Abeghian was born on March 17, 1865 in the village of Astapat, in the historical Armenian province of Nakhichevan (today in territory of Azerbaijan). He was the son of an agriculturist. After his initial studies in the school of the monastery of Karmir Vank, in 1876 he entered the Kevorkian Seminary of Etchmiadzin and graduated in 1885. He taught for many years in schools of Shushi (Karabagh) and Tiflis. In 1893 he went to Europe and became an auditor at the German universities of Jena, Leipzig, and Berlin, as well as in the University of Paris. In 1898 he was awarded his doctorate at the University of Jena, where he defended a dissertation on the ancient Armenian beliefs.

He returned to the Caucasus and was a teacher in his alma mater, the Kevorkian Seminary, until 1914. Then, he moved to Tiflis, where he taught at the Nersisian Lyceum until 1918.

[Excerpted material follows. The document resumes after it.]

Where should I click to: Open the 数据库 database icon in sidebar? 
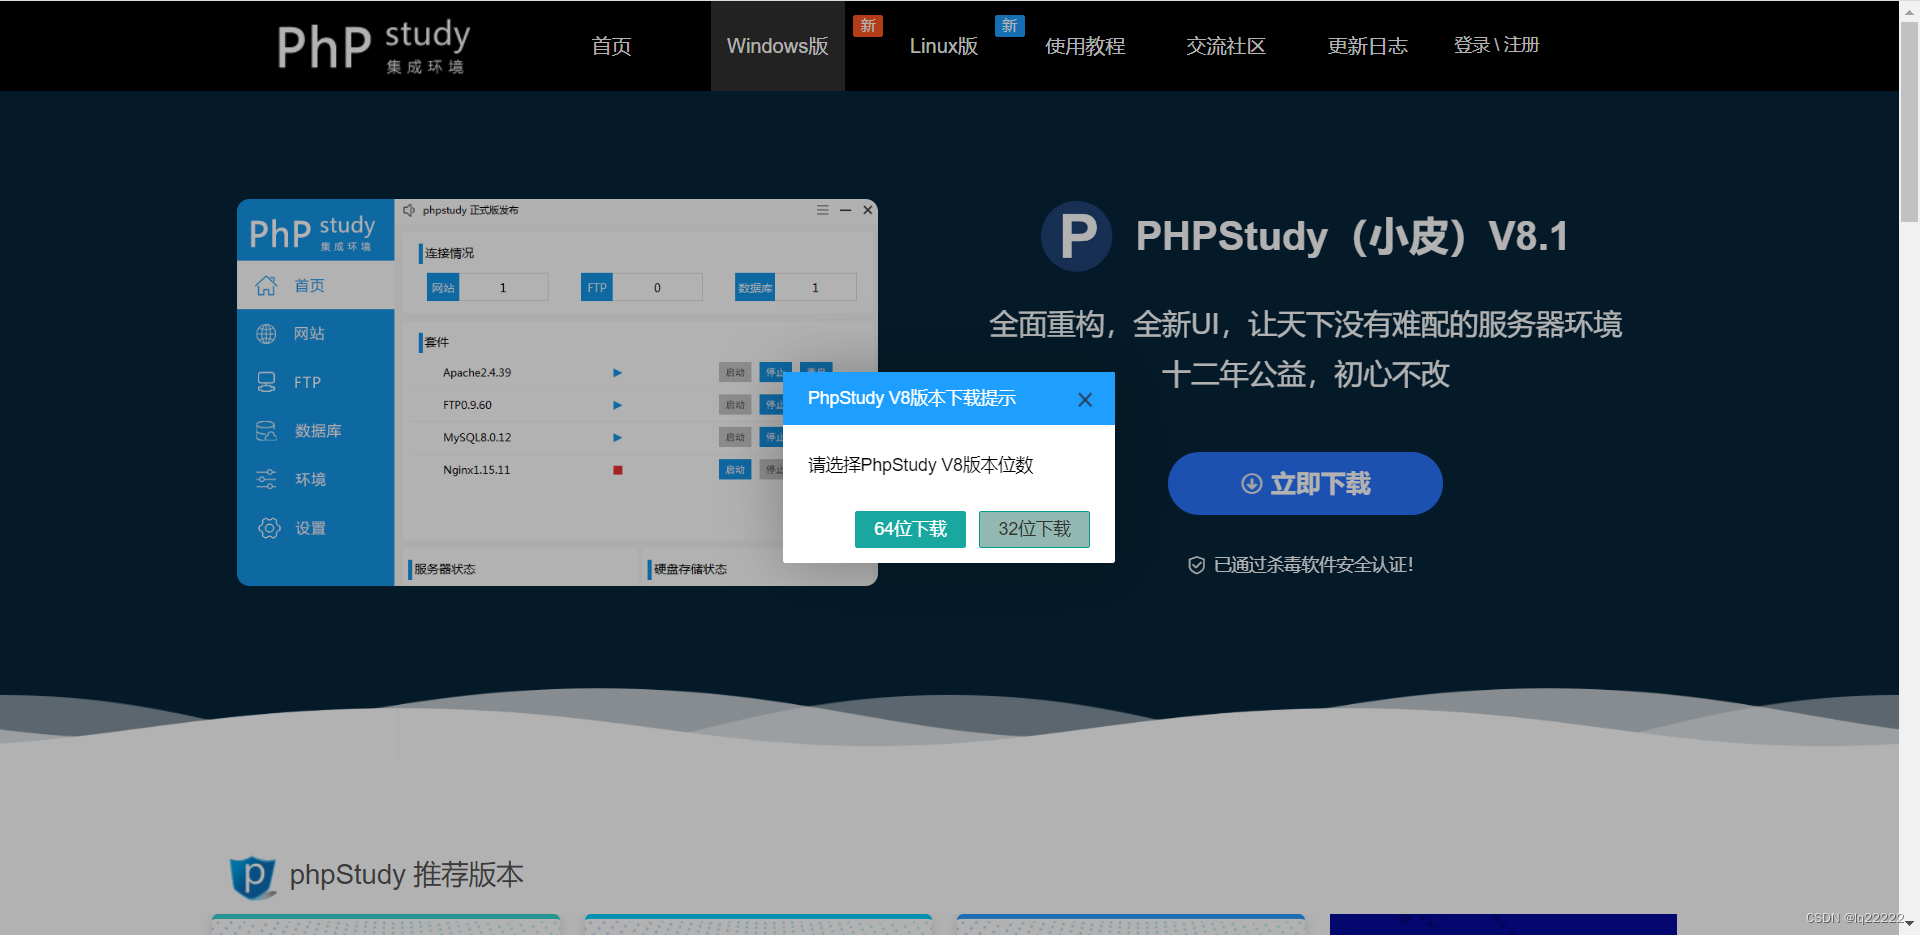(266, 430)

He moved to Armenia in 1921 and became a professor at Yerevan State University; he also was the dean of the Faculty of History and Literature from 1923-1925. In 1935 he earned a second doctorate, this time in Armenian philology.

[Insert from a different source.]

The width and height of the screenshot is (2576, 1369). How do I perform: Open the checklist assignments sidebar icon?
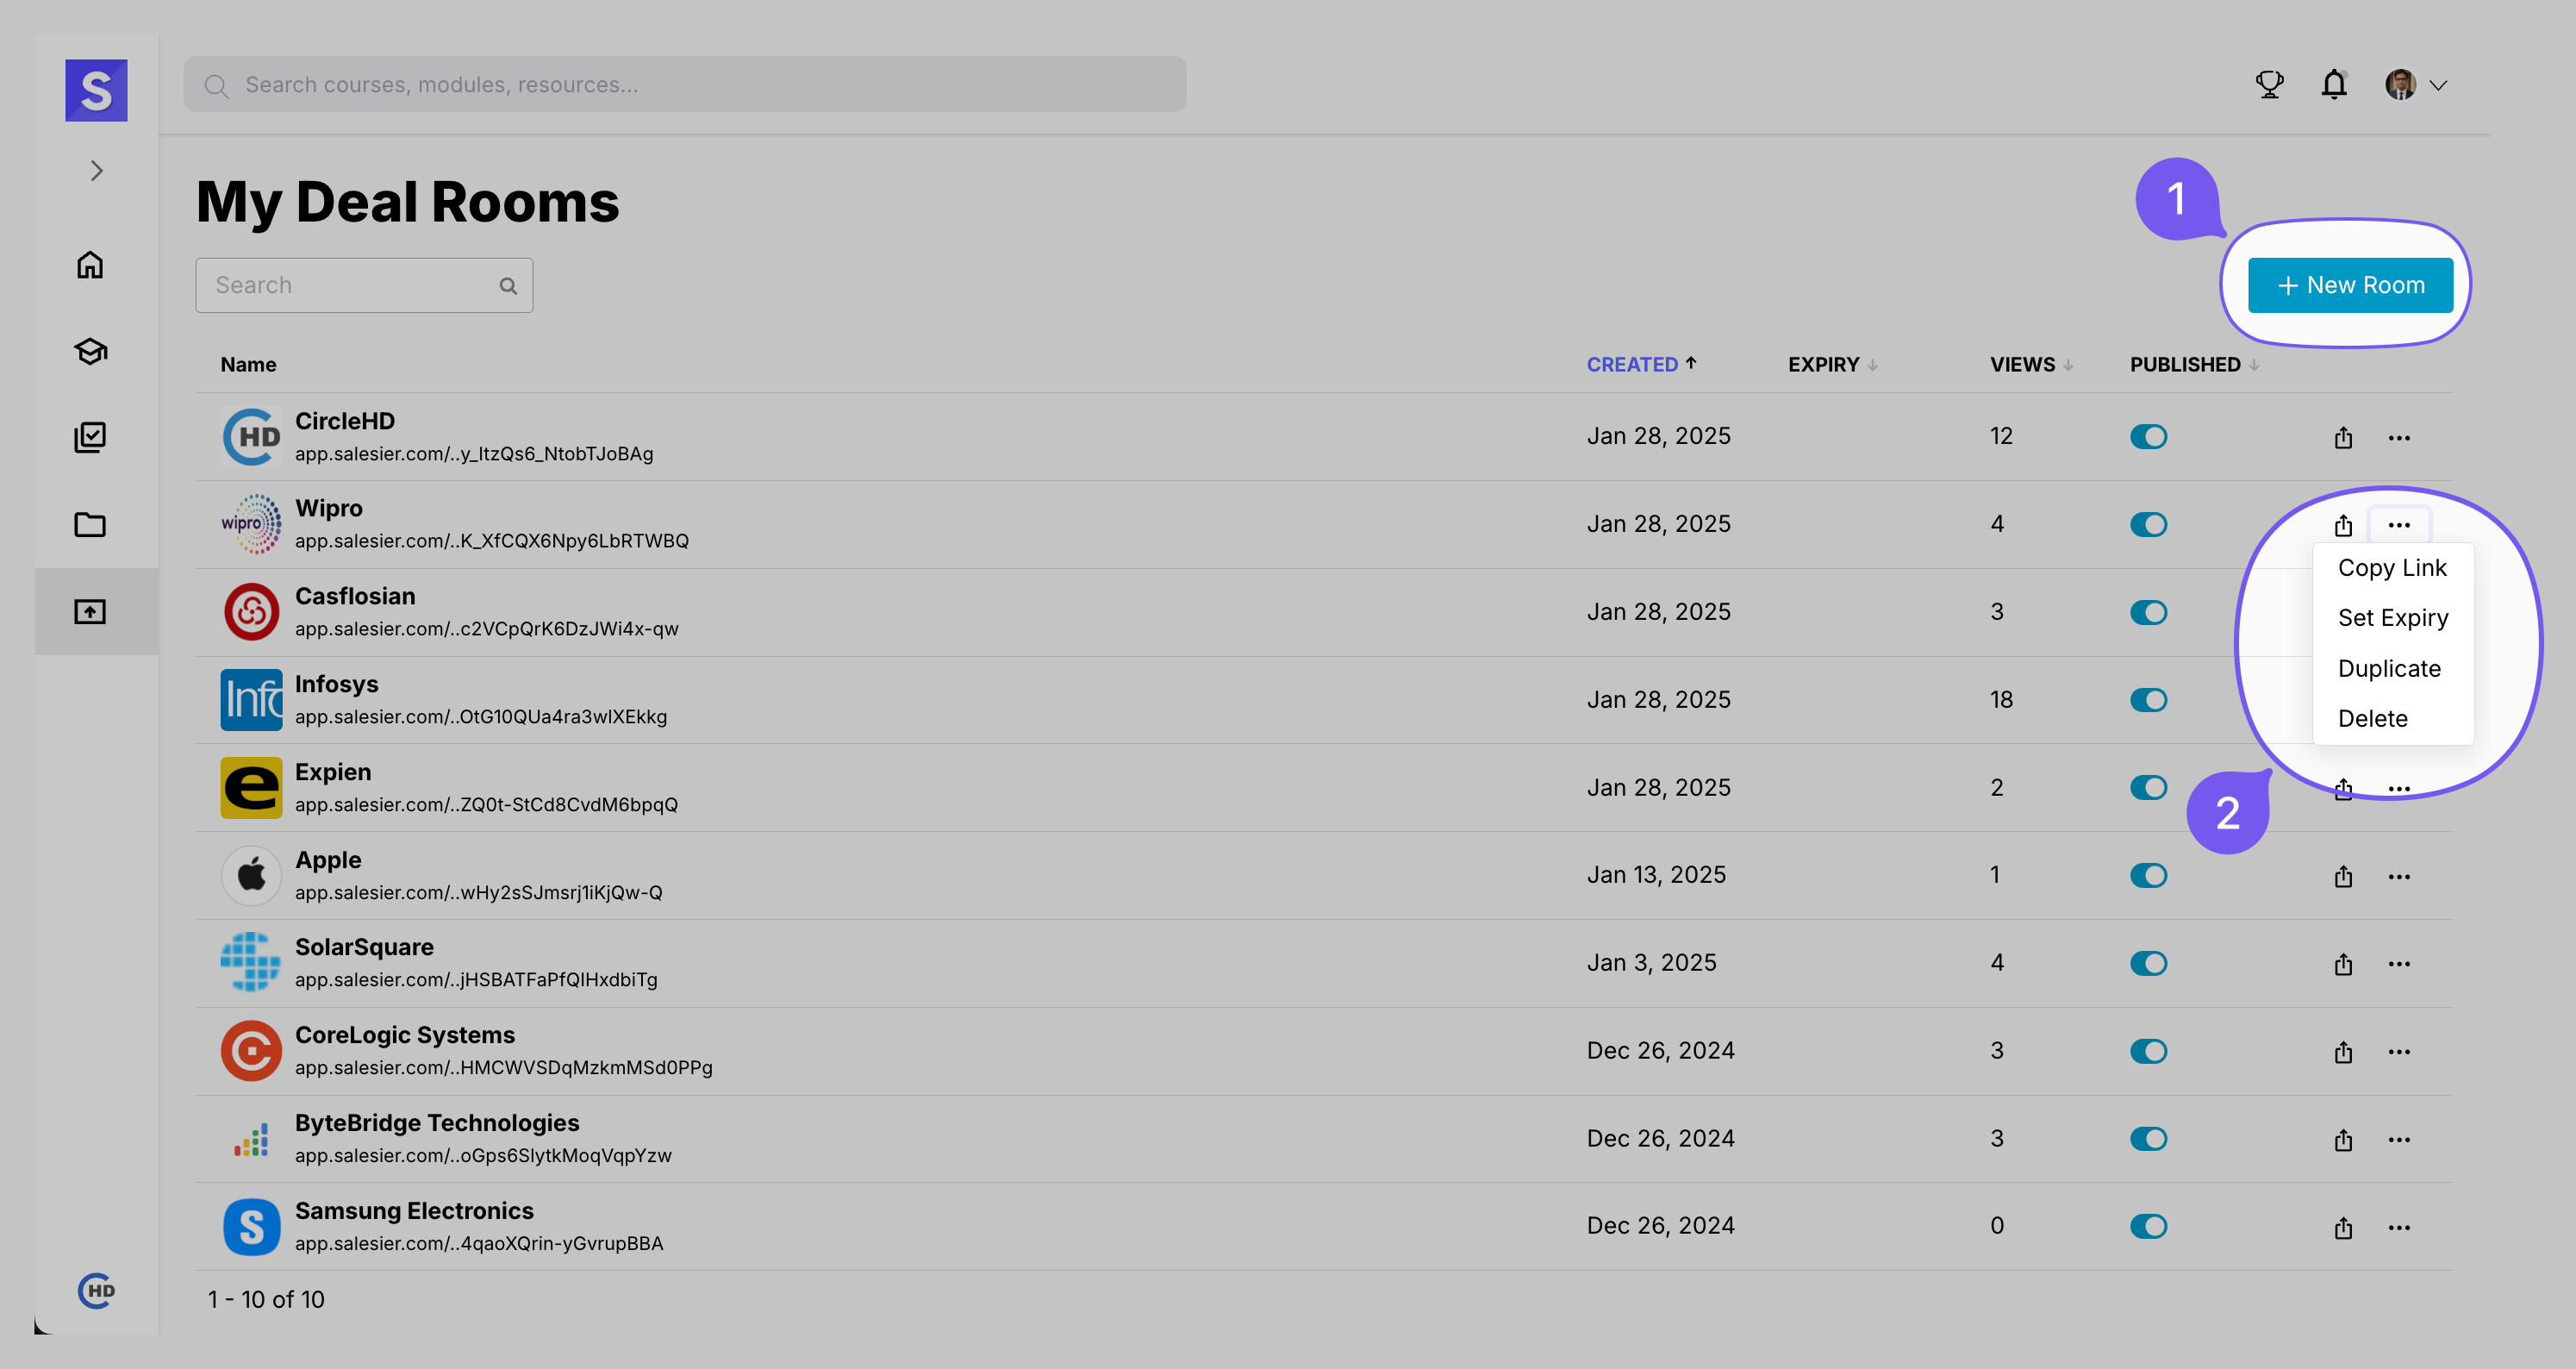[x=90, y=437]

Abeghian was a foremost scholar in a variety of disciplines of Armenian Studies. He was a pioneering figure in the study of Armenian mythology. Besides recording several variants of the Armenian national epics David of Sassoun, he was the author of its first specialized study (1889). Together with his colleague Garo Melik-Ohanjanian, they both prepared a three-volume edition of all available variants of the epics (published between 1936 and 1951). Abeghian was also one of the authors of an integral version of the epics, which condensed all the variants into one single text (1939). He also published critical editions of Armenian popular songs and medieval poetry.

Among his major works was the two-volume History of Ancient Armenian Literature (1944-1945), which was left unfinished because of his death. Many of his studies were published in a collection of eight volumes between 1966 and 1985.

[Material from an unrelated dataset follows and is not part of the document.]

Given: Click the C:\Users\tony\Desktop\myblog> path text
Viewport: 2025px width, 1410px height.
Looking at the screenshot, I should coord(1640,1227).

Abeghian’s name was linked to the reform of Armenian orthography in 1922. After the sovietization of Armenia, the new regime started a policy aimed at the simplification of Armenian orthography, whose ultimate purpose was to eliminate the Armenian alphabet and replace it with Latin script. In 1921, Abeghian presented his personal views as a report in a conference organized by the Commissariat (Ministry) of Education. The same report was used a year later by the Commissariat, without consulting with Abeghian, to decree, on March 4, 1922, the reform of the orthography. For this reason, it is common to call the reformed orthography with the name of “Abeghian spelling.” The excesses in this reform motivated a new change in the Soviet Armenian orthography—used today in Armenia, the former Soviet Union, and among the “new diaspora” formed after the migration of the past 25 years—in 1940, which made it closer to classical orthography (used today by the Diaspora, both speakers of Western Armenian and of Eastern Armenian, in the case of Iran).

Manuk Abeghian passed away in 1944. The Institute of Literature of the Armenian National of Academy carries his name.